Linux CSV Command Line Tool XSV

In this post, I will introduce an excellent command line tool XSV for the CSV file parsing and data manipulation. You can install the tool from github https://github.com/BurntSushi/xsv


Let us begin the tutorial.


If you are on Centos, following installation commands will work.


yum install cargo

cargo install xsv


By default cargo installs it in /root/.cargo/bin/xsv


If you are not root, you might have to set either alias or add the tool in your bash PATH.


alias xsv=/root/.cargo/bin/xsv

As an example, I would look at the stocks data which I downloaded from Yahoo Finance for the Apple stock.

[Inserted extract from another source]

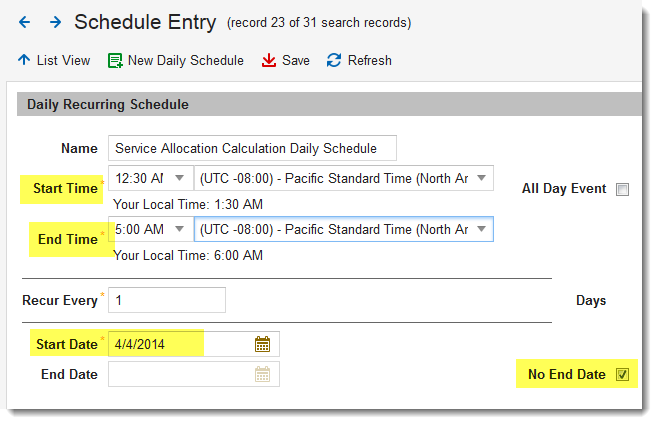This screenshot has width=657, height=424.
Task: Open the Start Date calendar picker
Action: (262, 344)
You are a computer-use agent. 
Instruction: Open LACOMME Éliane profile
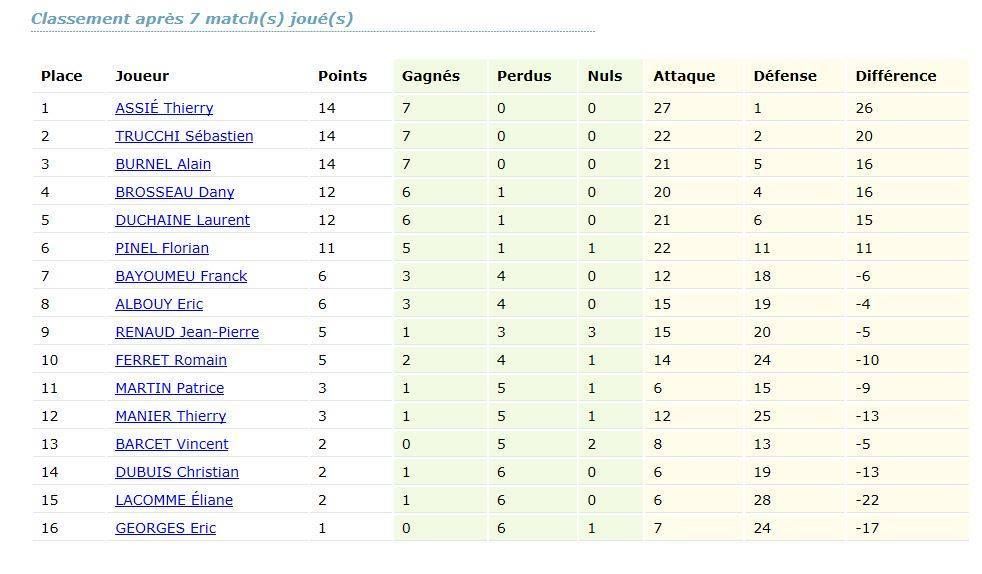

Ok let us first look at our data.



Read Csv file using Xsv


Ok, now let us try using the Xsv command "xsv table". Xsv table would show the data in nice tabular form.

Instead of Linux 'head -2' command, we can also use Xsv slice command. Xsv slice command takes index number to display a particular row. Let us say, we want to print the 2nd row. Note index starts from 0 which means data at index 1.


We can also flatten the data and display the data in different form as shown below with "xsv flatten" command.

We can also only print the headers of the csv file using "xsv headers" command.

Count number of rows using "xsv count"

cat AAPL.csv | xsv count

252


Concatenate csv files using "xsv cat"

We can also concatenate csv files either by rows or columns. Below command will concatenate or append the rows in two given files.


xsv cat rows AAPL.csv AAPL.csv| xsv count

504


Print Csv stats using "xsv stats" command.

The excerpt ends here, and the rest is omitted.